## ASSIGNED TASK
Only lines holding "computer" are wanted; copy each of them from the records below.

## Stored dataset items
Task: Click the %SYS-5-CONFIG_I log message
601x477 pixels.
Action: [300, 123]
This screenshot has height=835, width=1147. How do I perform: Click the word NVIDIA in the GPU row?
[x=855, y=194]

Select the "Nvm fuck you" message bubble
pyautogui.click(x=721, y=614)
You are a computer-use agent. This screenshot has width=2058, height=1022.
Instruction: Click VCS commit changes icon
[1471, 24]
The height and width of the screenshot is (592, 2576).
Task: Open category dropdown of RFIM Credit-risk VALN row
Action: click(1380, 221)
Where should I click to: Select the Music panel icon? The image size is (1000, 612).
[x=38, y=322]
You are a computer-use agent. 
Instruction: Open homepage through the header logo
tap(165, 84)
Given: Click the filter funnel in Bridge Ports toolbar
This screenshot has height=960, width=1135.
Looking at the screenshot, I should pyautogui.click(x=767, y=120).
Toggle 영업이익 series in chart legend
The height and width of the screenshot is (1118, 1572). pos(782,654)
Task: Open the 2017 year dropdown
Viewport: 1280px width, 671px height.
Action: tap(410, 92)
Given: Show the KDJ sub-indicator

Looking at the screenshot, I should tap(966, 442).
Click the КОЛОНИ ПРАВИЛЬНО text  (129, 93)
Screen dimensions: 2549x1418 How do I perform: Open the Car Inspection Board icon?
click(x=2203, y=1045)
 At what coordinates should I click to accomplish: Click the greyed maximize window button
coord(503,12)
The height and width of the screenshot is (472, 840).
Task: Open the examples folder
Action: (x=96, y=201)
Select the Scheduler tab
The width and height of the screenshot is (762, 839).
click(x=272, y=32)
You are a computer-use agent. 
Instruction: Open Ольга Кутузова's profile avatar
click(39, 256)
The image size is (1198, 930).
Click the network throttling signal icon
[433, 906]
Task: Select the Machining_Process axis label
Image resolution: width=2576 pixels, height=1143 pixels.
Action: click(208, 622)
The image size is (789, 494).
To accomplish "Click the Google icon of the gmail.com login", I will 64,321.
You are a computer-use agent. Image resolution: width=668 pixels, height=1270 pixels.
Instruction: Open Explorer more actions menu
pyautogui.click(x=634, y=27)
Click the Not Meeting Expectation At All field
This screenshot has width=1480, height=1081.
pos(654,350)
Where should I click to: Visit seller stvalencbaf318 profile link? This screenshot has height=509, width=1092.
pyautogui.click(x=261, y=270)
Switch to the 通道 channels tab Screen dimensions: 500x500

## TASK OUTPUT
You are a computer-use agent. This screenshot has width=2058, height=1022.
You are a computer-use agent. 
You are a computer-use agent. 
You are a computer-use agent. Image resolution: width=668 pixels, height=1270 pixels.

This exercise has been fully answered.